== Document segment ==
------------------------------------------------------------
# For Neo Moss Mound Growers, Do You Cover Roots??



## Happypaphy7 (Mar 22, 2017)

I am trying a few of my plants on moss this year.

When the new roots come out, they seem to either dive into the moss or grow along the surface of the mound.

For the latter, do you let it be or do you take the whole thing out and apply another thing layer of moss to cover them??

The reason I ask is because I grow indoor where the air is very dry. I'm afraid the roots that are exposed to the air gets too dry between watering.
I don't want to water everyday. 

What do you guys do?


----------



## Lanmark (Mar 22, 2017)

I let them stay on top of the moss if that's where they want to be. Eventually, when it is time to remoss the whole thing, I will wrap all the existing roots into a new mound. My apartment is dryer than a desert, though I do water or mist most days. Some days I don't. I've never had a problem with my Neos suffering from too much dryness, but I've rotted roots from time to time due to too much moisture.


----------



## Marco (Mar 22, 2017)

I do the same thing as Mark. However, if it's a neo that is recovering with nominal root in the mound I will try to wrap sphags strands around root over the mound to cover it. I only do this when the root is moist. When the root is moist it is a little more pliable. There's less risk of breaking the root. 

If the plant is healthy and established I let it be ( mainly because I'm lazy). I just give the visible root a spray of water if I remember.

I also agree with Mark on the dryness. Sometimes I forget to water and I leave plants bone dry for two/ three days and they are they are fine. I just try not to do it too often. If I was to pick I'd rather have neos dry longer to moist longer.


----------



## abax (Mar 22, 2017)
------------------------------------------------------------
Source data
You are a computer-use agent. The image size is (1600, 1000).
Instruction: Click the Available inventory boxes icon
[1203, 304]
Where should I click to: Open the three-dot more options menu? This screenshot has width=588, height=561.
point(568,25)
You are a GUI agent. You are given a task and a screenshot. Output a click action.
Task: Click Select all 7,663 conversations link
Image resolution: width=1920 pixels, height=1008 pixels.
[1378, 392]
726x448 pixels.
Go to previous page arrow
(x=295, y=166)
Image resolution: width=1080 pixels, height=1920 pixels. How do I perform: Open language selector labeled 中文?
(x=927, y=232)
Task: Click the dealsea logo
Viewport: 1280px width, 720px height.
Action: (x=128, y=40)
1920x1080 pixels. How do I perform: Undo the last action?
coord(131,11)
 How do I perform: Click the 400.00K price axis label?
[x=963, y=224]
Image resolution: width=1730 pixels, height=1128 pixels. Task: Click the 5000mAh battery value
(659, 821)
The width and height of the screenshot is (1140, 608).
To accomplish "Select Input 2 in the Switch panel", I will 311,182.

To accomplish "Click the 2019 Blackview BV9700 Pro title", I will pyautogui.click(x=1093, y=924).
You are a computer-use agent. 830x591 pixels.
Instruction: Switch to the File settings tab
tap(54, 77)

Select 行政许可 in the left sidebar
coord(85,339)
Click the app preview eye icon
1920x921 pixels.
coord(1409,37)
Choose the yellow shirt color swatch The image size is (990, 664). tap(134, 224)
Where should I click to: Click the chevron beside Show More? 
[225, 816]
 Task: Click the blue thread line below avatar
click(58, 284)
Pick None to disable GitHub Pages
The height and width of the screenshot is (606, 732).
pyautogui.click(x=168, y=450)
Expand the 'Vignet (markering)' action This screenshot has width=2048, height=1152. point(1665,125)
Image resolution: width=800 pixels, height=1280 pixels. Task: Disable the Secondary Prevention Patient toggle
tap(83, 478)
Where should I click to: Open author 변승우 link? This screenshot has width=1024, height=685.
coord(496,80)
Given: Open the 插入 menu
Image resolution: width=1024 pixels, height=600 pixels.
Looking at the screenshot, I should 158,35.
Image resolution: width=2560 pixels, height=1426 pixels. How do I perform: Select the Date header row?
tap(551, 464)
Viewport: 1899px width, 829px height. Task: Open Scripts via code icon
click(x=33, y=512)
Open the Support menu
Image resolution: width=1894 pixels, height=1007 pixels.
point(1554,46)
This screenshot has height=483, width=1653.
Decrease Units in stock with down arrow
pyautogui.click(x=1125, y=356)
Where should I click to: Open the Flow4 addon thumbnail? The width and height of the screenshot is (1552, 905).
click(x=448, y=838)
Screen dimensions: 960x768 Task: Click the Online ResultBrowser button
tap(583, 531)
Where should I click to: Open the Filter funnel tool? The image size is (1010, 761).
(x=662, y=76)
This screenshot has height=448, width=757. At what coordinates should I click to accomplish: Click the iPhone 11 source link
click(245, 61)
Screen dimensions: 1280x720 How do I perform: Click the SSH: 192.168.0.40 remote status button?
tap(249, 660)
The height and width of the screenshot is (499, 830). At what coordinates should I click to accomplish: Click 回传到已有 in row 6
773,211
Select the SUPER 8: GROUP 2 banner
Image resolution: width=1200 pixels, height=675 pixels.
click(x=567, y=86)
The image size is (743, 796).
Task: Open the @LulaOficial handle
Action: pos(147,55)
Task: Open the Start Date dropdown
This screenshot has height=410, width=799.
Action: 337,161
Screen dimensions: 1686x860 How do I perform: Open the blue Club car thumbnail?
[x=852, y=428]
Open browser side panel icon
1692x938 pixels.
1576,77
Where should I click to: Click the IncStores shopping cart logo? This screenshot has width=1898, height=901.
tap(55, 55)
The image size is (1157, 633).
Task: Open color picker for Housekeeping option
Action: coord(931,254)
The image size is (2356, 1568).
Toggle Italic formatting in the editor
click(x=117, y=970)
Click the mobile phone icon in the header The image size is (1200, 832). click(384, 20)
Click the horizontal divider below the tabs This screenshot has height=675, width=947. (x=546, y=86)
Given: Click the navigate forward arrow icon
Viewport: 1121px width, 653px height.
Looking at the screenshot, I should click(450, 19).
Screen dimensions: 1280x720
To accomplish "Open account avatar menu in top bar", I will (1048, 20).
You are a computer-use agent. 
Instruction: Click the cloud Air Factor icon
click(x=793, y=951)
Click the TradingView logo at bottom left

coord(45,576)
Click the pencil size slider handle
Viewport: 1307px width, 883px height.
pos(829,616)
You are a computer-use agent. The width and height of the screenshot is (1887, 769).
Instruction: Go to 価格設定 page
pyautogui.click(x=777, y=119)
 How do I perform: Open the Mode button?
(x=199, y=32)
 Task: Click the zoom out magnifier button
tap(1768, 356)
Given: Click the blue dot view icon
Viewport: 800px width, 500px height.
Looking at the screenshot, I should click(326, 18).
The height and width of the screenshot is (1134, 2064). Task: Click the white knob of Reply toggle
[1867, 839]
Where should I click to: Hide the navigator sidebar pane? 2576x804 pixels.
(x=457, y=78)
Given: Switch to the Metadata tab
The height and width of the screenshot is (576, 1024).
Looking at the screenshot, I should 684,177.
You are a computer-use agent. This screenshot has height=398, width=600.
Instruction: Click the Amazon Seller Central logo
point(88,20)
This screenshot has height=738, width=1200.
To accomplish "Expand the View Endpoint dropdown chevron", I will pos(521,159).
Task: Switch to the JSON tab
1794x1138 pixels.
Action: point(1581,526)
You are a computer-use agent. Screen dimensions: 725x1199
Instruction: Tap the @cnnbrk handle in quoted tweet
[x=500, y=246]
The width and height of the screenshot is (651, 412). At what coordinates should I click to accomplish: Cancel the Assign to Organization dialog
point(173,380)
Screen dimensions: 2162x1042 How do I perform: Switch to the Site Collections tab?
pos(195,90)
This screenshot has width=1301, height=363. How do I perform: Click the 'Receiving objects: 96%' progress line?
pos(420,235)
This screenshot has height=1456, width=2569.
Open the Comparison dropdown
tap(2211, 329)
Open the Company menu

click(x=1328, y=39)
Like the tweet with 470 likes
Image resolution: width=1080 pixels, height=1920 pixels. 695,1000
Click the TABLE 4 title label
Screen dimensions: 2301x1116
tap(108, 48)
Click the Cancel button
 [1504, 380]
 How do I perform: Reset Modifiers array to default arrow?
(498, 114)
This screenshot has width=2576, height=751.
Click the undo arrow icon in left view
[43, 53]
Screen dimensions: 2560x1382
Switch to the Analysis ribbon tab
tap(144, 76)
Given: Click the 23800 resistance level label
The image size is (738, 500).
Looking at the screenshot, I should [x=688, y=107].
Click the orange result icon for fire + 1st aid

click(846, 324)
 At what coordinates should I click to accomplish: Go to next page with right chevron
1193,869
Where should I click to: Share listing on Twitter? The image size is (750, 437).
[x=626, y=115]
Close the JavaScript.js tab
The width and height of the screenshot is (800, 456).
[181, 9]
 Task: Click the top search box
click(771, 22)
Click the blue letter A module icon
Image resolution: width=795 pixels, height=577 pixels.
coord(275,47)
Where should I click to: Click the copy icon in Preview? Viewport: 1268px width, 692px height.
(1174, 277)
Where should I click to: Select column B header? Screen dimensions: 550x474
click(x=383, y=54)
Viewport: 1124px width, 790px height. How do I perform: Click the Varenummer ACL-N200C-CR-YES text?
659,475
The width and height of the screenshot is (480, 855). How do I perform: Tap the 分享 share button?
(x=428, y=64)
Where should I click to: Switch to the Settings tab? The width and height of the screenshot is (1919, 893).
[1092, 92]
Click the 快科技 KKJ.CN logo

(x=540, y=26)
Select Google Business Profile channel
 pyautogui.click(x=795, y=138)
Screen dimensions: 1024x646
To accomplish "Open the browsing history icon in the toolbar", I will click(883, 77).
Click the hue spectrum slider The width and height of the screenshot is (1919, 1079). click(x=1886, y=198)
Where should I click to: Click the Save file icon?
------------------------------------------------------------
== Written request ==
Carry on the forum thread above about whether to cover Neo roots that grow on the surface of a moss mound, picking up right after its last line.

== Result of the task ==
Happy, keep on asking questions. I'm learning a lot.


----------



## myxodex (Mar 23, 2017)

Yes, me too ... roots exposed. It's useful to have the summer's new roots exposed for the winter rest because you can mist these down lightly during the winter rest without getting the moss too wet. If you repot in March most of the new roots will be exposed apart from the few that dive into the moss. If the roots go green when wet it also means they are photosynthetic and contribute to the plants growth; although not all varieties have enough chlorophyll in their roots to make a significant contribution, most do.

In the summer during active growth I completely saturate the moss and wet down the whole plant with the sprayer, I even turn them upside down and spray the underside of the leaves, and I use as much spray pressure as my pump sprayer can handle,... then I let it dry almost completely before repeating. Like Marco I also have had times when I've missed watering and they have spent several days without water; I don't recommend this but they will survive. One year I had a bad time, "life issues" and they got too many dry periods ... they survived OK, but it reduced the amount of summer growth and this negatively impacted the following year's flowering, which was the worst flowering season I've had in over 10 years of neo growing. So this year's growth relates to next years flowering,... except for those that just don't flower .... grrr .... Ryokuho and Senzai ... I'm getting bored with this ... damn !!


----------



## Happypaphy7 (Mar 24, 2017)

I agree, but two years ago, I was on vacation for a little over two weeks. It was planned as two week long vacation, but at the time, hurricane Sandy was hitting NYC and we had to stay extra days in Hawaii. 
When I returned home, my neo was nearly dead. Lesson learned. 
It recovered but it looked terrible with entire center dead leaving a giant bald spot, so to speak. I had to soak the poor guy over night. 

By the way, I wonder what makes some roots dive into the mound while others won't and just grow over the mound. 
Even if I mist them daily, I find it a bit problematic in dry home culture in two ways.
One, obviously, the water from misting dries up very fast.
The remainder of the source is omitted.